Microbial genotoxin-elicited host DNA mutations related to mitochondrial dysfunction, a momentous contributor for colorectal carcinogenesis
Xue Yang,
Yumeng Gan,
Yuting Zhang,
Zhongjian Liu,
Jiawei Geng,
Wenxue Wang
Affiliations
Xue Yang
Department of Infectious Disease and Hepatic Disease, The Affiliated Hospital of Kunming University of Science and Technology, The First People’s Hospital of Yunnan Province, Kunming, Yunnan, China
Yumeng Gan
Department of Infectious Disease and Hepatic Disease, The Affiliated Hospital of Kunming University of Science and Technology, The First People’s Hospital of Yunnan Province, Kunming, Yunnan, China
Yuting Zhang
Department of Infectious Disease and Hepatic Disease, The Affiliated Hospital of Kunming University of Science and Technology, The First People’s Hospital of Yunnan Province, Kunming, Yunnan, China
Zhongjian Liu
Institute of Basic and Clinical Medicine, First People’s Hospital of Yunnan Province, Affiliated Hospital of Kunming University of Science and Technology, Kunming, Yunnan, China
Jiawei Geng
Department of Infectious Disease and Hepatic Disease, The Affiliated Hospital of Kunming University of Science and Technology, The First People’s Hospital of Yunnan Province, Kunming, Yunnan, China
Wenxue Wang
Department of Infectious Disease and Hepatic Disease, The Affiliated Hospital of Kunming University of Science and Technology, The First People’s Hospital of Yunnan Province, Kunming, Yunnan, China
ABSTRACT Gut microbe dysbiosis increases repetitive inflammatory responses, leading to an increase in the incidence of colorectal cancer.
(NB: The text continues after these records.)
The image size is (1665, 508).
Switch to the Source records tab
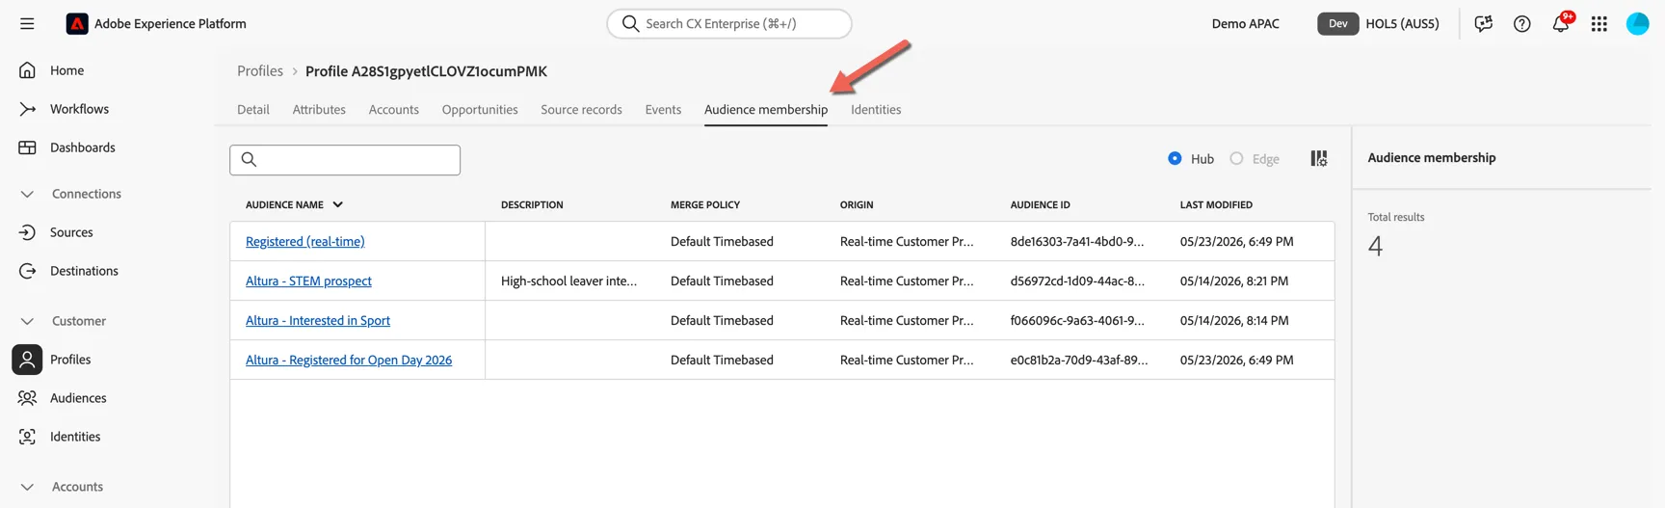coord(581,110)
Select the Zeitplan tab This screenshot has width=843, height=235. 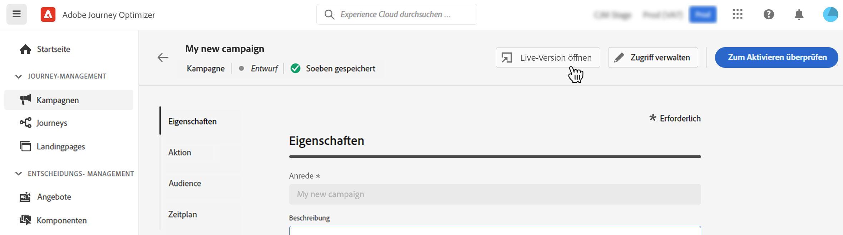[183, 214]
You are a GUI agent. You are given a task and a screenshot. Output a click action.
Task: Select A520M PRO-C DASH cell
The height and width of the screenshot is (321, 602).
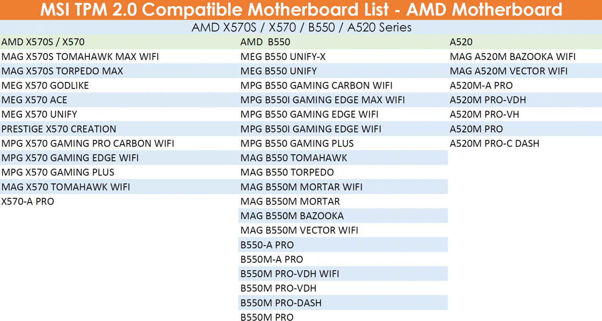click(494, 143)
Recent studies have revealed that specific microbial species directly instigate mutations in the host nucleus DNA, thereby accelerating the progression of colorectal cancer. Given the well-established role of mitochondrial dysfunction in promoting colorectal cancer, it is reasonable to postulate that gut microbes may induce mitochondrial gene mutations, thereby inducing mitochondrial dysfunction. In this review, we focus on gut microbial genotoxins and their known and potential targets in mitochondrial genes. Consequently, we propose that targeted disruption of genotoxin transport pathways may effectively reduce the rate of mitochondrial gene mutations and yield substantial benefits for the prevention of colorectal carcinogenesis.